Darum werden Ausschreitungen gegen Juden, wie sie täglich vor allem in armen Vorstadtvierteln vorkommen, von Polizei und Behörden oft negiert oder heruntergespielt. »Beispielsweise ist es für einen Jugendlichen in einer solchen Gegend äußerst gefährlich, sich in der Öffentlichkeit mit der Kippa sehen zu lassen«, meint Kalifat.

Allein seit Anfang des Jahres ist es bereits zu 33 tätlichen Angriffen auf Juden gekommen, dabei würde längst nicht bei allen derartigen Vorkommnissen Anzeige erstattet, weil die Ermittlungen oft schnell wieder eingestellt würden. »Während früher Juden und Muslime in Frankreich meist friedliche und harmonisch zusammengelebt haben, fühlen sich seit einigen Jahren immer mehr Juden hier angefeindet und in Unsicherheit«, ergänzt er.

Darum steige der Strom der Auswanderer nach Israel.

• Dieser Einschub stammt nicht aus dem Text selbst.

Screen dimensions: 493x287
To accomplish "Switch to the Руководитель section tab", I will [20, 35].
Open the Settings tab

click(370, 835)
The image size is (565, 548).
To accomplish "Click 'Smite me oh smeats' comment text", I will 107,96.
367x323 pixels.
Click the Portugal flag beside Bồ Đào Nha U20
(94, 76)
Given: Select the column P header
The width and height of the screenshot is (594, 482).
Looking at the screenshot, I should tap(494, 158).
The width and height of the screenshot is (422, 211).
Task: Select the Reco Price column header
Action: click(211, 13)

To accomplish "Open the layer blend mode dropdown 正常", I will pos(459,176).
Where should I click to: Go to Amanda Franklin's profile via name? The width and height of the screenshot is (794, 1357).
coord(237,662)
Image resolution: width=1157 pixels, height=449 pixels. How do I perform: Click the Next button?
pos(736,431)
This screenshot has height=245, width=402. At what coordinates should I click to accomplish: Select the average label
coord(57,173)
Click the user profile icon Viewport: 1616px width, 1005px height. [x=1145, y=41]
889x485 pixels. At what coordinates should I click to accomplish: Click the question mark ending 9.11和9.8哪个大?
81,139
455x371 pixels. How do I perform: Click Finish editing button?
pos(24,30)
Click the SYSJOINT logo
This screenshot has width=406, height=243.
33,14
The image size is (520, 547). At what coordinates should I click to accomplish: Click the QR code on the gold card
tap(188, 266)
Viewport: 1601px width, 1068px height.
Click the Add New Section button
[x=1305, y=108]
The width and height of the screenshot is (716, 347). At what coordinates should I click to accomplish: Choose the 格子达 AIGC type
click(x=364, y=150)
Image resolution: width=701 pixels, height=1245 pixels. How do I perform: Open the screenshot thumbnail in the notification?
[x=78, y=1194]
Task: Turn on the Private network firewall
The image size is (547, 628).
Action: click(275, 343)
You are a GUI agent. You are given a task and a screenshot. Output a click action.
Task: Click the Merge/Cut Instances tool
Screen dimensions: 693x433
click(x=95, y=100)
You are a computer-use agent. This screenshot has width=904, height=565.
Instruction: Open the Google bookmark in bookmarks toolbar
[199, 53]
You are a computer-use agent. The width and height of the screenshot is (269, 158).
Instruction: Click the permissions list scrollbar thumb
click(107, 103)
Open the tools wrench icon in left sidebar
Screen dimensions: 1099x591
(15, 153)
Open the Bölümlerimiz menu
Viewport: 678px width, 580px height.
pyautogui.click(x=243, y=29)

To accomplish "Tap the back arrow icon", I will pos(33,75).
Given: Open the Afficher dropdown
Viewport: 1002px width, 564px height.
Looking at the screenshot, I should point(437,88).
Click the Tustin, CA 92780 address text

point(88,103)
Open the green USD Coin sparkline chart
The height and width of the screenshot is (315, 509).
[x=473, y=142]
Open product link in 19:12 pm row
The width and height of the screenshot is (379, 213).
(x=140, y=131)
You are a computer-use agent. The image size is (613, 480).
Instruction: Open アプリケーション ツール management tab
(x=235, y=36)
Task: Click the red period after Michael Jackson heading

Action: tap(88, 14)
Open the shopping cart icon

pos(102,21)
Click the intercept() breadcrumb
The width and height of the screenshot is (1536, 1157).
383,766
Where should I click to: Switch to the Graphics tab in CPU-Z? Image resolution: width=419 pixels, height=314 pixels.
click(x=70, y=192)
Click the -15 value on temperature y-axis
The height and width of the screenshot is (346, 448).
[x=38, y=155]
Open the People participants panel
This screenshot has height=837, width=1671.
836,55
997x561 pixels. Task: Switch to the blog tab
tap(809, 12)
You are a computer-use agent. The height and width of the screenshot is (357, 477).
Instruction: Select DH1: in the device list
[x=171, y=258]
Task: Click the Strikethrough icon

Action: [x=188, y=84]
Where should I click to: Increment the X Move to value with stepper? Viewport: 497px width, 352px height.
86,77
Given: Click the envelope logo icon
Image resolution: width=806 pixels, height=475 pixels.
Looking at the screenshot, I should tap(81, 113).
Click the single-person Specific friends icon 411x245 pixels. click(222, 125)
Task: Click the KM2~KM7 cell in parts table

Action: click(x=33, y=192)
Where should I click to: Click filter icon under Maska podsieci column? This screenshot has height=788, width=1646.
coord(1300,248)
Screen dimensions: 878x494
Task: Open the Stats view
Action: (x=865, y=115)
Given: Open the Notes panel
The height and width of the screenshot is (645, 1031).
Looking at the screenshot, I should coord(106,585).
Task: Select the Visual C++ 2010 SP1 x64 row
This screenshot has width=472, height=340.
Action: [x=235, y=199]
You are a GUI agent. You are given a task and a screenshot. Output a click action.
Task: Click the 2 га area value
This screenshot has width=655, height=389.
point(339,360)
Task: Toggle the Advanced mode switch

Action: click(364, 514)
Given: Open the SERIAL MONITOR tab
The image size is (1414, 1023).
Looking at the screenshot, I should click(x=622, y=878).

In den vergangenen fünf Jahren waren es mehr als 10 000, doppelt so viele wie in den vorangegangenen fünf Jahren, und die Tendenz ist weiter steigend. Aber es gebe in Frankreich nicht nur den unerträglichen »Antisemitismus der Straße«, sondern auch einen »Salon-Antisemitismus« unter Intellektuellen und Bildungsbürgern, so Kalifat. Als Ausdruck dafür werte er die Ankündigung des renommierten Literaturverlags Gallimard, die extrem antisemitischen Pamphlete des Schriftstellers Céline aus den Jahren 1938 bis 1944 neu herauszubringen, wenn auch mit kritischen Anmerkungen von Wissenschaftlern. Diese Absicht hat Gallimard nach Protesten von Serge Klarsfeld und anderen jüdischen Persönlichkeiten sowie des CRIF »zurückgestellt, aber nicht ganz aufgegeben«.

Der CRIF-Präsident hatte bei seinem Aufruf zu dem Schweigemarsch sowohl Marine Le Pen als auch Jean-Luc Mélenchon oder andere Vertreter ihrer Bewegungen ausgeladen. Bei der rechtsextremen Nationalen Sammlung (vormals Front National) verstehe sich das von selbst aufgrund ihrer historischen rassistischen und revisionistischen Wurzeln, während die linke Bewegung La France insoumise mit ihren Aufrufen zur Solidarität mit den Palästinensern und zum Boykott Israels »nur zu oft die Grenzen von legitimer Kritik zum Antizionismus und zum Hass gegen Israel und die Juden überschreitet«. Sowohl Le Pen als auch Mélenchon reagierten darauf mit der sinngemäß identischen Ankündigung, dass sie sich die Teilnahme an dem Schweigemarsch durch niemanden verbieten lassen.